By the time I got to class, without any conscious thought on my part beyond that prayer, the whole “I’ll get her” attitude toward the one student, with the pass at the ready and the determination to not let her get away with anything, just kind of dissolved. Because while I could try to pass that off as good classroom management, I knew that the attitude behind it wasn’t really loving. It was more protecting myself and “winning” than loving.
Class started and she and I found ourselves connecting on a dietary restriction we both share. I found myself enjoying a little bit of kinship with her. And she in turn behaved pretty well in class.
Today rolled around and it’s the last class before Christmas break, so everyone is a little squirrelly, myself included. I wasn’t expecting much of anyone and just hoped I could at least get across to them what the homework assignment for the break entailed.
During class discussion, the topic of being a PK came up and she announced, “It’s the WORST!” I commiserated and told her how many times my mother was on the phone counseling women from church when I was a teen and wouldn’t listen to MY problems. And then she said, “Yes, and MY mom is on jury duty for three months.”
And it suddenly became clear. The acting out in class. The problems with homework assignments. She suddenly has no Mom at home during the day. This poor girl is largely on her own with all this for the first time in her life, and with her dad and three brothers in the house, she is probably being expected to fill Mom’s shoes a little.
I told her she could come over to my house any time she feels the need to drink a cup of tea and have someone hold her hand and tell her everything is going to be all right.
And I was so glad I hadn’t brought the hammer down on her. The bad grades on the last few assignments were enough, I think. She is taking on all the extra credit I’ll offer and reworking whatever I’ll permit her to rework.
I realized after class today that instead of annoyance or offense, I’m now feeling genuine concern and love for her.
I have to admit, this is a little mind-blowing for me. I didn’t have love modeled for me when I was growing up, so I’ve always wondered if I was doing it right. I swung the other way too far for many years, ending up in co-dependent and people-pleasing situations.
But now I think I might finally be on the right path. Laying down myself for others, just as Christ did for His Church. The difference between that and being a doormat, I finally see, is in inviting His Spirit into the equation and letting Him guide my actions.
Because my reactions this week to this particular student took even me by surprise. As much as I would like to take credit for figuring this love stuff out and making the adjustment, I can’t. There are times things like this play out as a change in understanding, and a conscious adjustment in action, but this wasn’t one of them. This was a bona fide work of the Holy Spirit in my heart
It wasn’t even what I would have thought would be the right thing to do. But once I had the rest of the information about her situation, I could see that the attitude I portrayed, almost in spite of myself, was exactly the one she needed.
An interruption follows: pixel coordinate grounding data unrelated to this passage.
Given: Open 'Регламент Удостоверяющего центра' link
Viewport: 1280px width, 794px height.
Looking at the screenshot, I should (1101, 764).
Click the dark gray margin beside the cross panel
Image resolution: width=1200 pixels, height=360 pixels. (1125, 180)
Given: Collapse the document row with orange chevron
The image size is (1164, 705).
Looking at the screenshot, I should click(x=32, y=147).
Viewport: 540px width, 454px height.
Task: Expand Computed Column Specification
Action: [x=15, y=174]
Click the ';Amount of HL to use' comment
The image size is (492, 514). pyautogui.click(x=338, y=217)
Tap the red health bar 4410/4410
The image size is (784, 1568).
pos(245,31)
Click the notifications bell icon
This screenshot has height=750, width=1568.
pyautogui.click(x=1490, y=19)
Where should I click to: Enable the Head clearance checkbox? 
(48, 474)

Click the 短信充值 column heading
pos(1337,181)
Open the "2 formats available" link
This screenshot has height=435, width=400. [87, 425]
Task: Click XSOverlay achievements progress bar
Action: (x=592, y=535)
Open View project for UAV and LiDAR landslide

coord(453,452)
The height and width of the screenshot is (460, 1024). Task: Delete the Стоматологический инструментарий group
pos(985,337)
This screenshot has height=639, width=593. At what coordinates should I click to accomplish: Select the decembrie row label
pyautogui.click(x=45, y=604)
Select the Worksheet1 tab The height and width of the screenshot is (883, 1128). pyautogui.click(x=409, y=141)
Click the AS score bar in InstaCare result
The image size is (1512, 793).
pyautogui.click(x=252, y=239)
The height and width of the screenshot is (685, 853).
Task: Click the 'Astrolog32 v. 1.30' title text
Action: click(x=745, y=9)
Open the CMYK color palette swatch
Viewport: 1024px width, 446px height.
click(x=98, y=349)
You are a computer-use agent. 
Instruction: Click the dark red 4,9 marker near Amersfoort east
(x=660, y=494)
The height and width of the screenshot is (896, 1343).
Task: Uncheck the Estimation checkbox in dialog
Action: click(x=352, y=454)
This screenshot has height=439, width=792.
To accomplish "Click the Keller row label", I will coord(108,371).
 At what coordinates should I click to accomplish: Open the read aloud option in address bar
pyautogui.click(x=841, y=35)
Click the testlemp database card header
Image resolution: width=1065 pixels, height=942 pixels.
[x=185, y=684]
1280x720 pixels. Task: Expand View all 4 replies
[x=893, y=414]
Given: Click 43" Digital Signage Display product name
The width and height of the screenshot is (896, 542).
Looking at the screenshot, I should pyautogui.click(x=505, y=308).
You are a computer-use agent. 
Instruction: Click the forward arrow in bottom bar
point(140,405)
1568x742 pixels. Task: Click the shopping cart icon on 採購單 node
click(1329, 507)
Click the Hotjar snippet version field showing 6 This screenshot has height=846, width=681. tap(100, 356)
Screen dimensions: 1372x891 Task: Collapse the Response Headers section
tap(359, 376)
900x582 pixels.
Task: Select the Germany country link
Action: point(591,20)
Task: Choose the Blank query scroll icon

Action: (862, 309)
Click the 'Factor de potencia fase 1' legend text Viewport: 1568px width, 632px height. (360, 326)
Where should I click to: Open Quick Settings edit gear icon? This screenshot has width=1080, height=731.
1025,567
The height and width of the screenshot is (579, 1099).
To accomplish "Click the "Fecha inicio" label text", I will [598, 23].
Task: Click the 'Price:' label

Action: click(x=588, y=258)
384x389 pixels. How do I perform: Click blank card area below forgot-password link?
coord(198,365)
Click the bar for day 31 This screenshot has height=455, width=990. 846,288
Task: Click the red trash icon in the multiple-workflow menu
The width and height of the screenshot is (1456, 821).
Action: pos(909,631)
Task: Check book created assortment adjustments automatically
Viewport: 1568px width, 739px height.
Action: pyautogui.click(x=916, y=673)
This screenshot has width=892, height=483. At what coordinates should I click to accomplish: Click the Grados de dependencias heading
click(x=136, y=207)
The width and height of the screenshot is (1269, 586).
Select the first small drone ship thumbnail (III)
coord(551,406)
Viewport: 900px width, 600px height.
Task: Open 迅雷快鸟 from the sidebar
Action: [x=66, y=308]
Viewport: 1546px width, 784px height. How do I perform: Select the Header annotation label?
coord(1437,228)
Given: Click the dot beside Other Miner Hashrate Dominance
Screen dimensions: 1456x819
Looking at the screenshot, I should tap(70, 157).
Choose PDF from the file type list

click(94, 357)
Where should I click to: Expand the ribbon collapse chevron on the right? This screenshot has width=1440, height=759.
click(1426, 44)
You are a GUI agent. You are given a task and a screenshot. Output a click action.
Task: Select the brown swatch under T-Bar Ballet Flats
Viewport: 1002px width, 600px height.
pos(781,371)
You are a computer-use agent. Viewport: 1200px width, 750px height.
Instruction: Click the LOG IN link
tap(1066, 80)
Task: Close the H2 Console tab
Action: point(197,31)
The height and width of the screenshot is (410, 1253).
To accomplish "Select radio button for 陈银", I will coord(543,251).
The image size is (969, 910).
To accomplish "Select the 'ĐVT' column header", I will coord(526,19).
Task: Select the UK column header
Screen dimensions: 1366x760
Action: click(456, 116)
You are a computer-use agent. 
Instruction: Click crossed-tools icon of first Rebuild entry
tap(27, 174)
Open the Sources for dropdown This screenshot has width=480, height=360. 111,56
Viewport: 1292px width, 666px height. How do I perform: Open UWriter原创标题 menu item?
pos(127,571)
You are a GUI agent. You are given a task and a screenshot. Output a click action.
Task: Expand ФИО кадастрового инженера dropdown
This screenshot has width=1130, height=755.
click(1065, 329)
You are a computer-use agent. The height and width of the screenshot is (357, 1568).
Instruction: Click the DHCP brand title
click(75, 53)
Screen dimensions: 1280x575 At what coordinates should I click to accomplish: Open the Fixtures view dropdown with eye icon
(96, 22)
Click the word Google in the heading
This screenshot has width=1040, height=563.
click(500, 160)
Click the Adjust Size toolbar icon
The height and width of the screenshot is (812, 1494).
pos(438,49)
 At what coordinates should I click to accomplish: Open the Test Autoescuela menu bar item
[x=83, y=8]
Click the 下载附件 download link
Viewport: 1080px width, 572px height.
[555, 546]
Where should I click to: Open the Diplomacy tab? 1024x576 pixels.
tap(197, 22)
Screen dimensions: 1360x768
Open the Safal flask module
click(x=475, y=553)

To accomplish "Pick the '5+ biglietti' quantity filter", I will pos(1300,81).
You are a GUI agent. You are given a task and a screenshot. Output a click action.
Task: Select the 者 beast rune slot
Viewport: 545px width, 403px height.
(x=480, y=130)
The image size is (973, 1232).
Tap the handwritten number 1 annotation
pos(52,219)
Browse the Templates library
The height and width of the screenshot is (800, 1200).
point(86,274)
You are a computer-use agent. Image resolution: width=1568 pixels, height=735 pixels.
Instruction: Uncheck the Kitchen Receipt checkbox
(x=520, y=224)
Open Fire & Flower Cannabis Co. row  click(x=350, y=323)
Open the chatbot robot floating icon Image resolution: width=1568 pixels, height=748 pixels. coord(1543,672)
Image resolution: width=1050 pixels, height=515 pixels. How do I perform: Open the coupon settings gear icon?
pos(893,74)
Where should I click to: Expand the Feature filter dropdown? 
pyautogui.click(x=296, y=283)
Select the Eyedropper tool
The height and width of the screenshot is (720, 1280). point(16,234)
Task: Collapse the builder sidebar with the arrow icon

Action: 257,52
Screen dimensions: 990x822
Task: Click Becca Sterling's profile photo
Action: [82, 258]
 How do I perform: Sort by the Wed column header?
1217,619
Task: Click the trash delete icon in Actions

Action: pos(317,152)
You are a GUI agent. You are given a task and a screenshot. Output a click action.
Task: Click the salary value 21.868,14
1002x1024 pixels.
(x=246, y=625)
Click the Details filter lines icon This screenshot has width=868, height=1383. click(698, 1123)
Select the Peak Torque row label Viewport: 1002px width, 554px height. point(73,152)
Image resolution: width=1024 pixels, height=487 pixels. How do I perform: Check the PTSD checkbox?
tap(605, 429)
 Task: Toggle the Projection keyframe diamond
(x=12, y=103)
Love is a fruit of the Spirit. I have tried for years to figure out how to be more loving, so to see love spring, almost unbidden, from my heart, is astounding. I mean, this changes everything.
If I don’t have to WILL myself to love people, if I don’t have to force myself to do nice things for people in the name of love when I would rather not – if I can just ask the Holy Spirit to change my heart and let Him work through me — well, that takes all the pressure off.
That means love is all about Him working in my life rather than about me doing a list of tasks.
Love rather than empty works.
Grace rather than law.
This is what His kingdom is all about.